A mate of mine invited me along to a festival in the summer, which I've been to many times before and is basically a drugfest attended by dropouts and weirdos. I've decided that I've had enough weirdness in my life now, so I'm not going to go. Have you reached the point where you've had enough weirdness in your life?
I Like My Weirdness.......I'm Still A Fulltime Barefooter....BUT....A Few Months Back I Cut My Dreadlocks Off............I Hate Myself For Doing That..... Cheers Glen.
yeah I'm actually in the exact same boat, a friend wants me to go to an EDM festival this summer and I acted all excited about it at first because that's always been my way, I'm not even into EDM but generally I've always said yes to any new experience and I go and I get weird and have a blast But then I really started thinking about it and I dont think I'm up for it any more. Like if I could just go for a few hours and come home to my bed, that might be okay. but days of it? i just dont know.
Yeah well. I guess as we get older we need to revaluate who we are and how we want to be. Who we want to know. Personally I'm not into drugs anymore. I'm politically left-wing but I also have a conservative side with a small "c" in my nature. I'm now discovering a new sense of ambition in my life and that feels really good.

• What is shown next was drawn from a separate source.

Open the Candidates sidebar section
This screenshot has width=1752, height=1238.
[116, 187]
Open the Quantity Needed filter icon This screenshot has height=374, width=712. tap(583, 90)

Not about festivals! Just kidding. You're totally right. I don't go to festivals because it's kind of expensive and a little bit of a hassle to get satisfactory accommodations and everything.
Nope. But then again, reaching a point where I've had enough weirdness would be like giving up on who I am. Being weird is just part of the foundation of who I am. But I get what you mean... like when it comes to drinking and hanging out, I pretty much always choose grabbing some awesome beers to drink at home. (which is lucky for all of you, cause you get to deal with me getting drunk at home and treating the 'net as my dive bar.)
You cut off your dreadlocks, oh thank god. I was sick of having to explain that at the annual secret gay meeting. Yeah, sorry guys, there is one if us out in bathurst, he has dreadlocks - what? They would always relpy.....a gay man.....AND he has dreadlocks????
I did this on Thursday I hum&ho, I was real excited when I bought the tickets. But then the day came. I gave my miss a way out, she didn' take it. So I kinda just get myself hyped up. Then the time comes she doesn' want to go. So okay. Well I do now so we are going lol. So we go and we have a good time.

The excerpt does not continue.